■ SOURCE DOCUMENT ■
Wednesday, December 7, 2011

Swimming out the back

The day I learned that flippers would give me the strength to get passed the front waves, the wonders of swimming out the back of the surf was opened to me.  I love the risk and the excitement of being back there, with the other surfers, waiting for the large waves in a set.

Sometimes the conditions seem too good to be true.  The sun might be setting behind me into the horizon, the water perfectly clear and the waves have enough strength and size to give a thrilling ride.  When the waves are easy to get passed and seem to pick me up time and time again, and the sun is nice and warm, I never want to go in, not for food or rest or warmth.  I’ve been in angry surf too, where I have been afraid for my life and not one wave breaks alone, it’s a jumble of unidentifiable liquid.  That’s the surf I get out of quickly.

[Records from a data source]
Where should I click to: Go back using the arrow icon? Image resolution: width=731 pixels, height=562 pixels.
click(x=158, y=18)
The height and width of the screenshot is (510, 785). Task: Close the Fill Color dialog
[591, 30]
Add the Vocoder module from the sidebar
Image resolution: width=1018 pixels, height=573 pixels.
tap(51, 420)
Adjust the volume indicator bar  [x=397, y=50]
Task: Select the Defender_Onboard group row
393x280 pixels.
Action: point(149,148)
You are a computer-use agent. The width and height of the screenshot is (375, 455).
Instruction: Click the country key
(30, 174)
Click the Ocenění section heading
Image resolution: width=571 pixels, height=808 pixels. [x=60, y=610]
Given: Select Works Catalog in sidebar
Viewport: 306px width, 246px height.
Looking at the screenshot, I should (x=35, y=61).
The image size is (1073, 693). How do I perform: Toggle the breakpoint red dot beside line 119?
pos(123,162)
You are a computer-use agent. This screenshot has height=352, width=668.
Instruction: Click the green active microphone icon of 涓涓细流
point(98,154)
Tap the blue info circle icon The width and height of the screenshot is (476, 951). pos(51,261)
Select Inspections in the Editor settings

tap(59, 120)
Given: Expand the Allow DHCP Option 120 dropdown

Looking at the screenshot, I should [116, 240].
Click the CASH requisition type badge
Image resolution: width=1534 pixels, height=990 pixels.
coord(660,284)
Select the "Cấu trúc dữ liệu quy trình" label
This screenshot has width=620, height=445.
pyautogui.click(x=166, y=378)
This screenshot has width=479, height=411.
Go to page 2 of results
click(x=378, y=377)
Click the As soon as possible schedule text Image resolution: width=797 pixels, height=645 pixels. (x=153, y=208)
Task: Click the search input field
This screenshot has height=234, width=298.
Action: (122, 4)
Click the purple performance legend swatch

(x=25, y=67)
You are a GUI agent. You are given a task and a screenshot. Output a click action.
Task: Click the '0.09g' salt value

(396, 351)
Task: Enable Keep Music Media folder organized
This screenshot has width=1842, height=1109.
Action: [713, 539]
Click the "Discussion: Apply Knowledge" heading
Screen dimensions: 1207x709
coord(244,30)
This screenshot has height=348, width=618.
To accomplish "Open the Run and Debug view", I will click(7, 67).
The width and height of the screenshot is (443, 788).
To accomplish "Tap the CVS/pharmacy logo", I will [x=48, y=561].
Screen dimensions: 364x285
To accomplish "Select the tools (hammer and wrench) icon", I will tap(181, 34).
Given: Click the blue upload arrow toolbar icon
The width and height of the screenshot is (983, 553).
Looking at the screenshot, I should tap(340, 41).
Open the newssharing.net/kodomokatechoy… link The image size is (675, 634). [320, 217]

■ WRITTEN TASK ■
Quote the blog post about swimming out the back of the surf in full, word for word.

■ TASK RESULT ■
Wednesday, December 7, 2011

Swimming out the back

The day I learned that flippers would give me the strength to get passed the front waves, the wonders of swimming out the back of the surf was opened to me.  I love the risk and the excitement of being back there, with the other surfers, waiting for the large waves in a set.

Sometimes the conditions seem too good to be true.  The sun might be setting behind me into the horizon, the water perfectly clear and the waves have enough strength and size to give a thrilling ride.  When the waves are easy to get passed and seem to pick me up time and time again, and the sun is nice and warm, I never want to go in, not for food or rest or warmth.  I’ve been in angry surf too, where I have been afraid for my life and not one wave breaks alone, it’s a jumble of unidentifiable liquid.  That’s the surf I get out of quickly.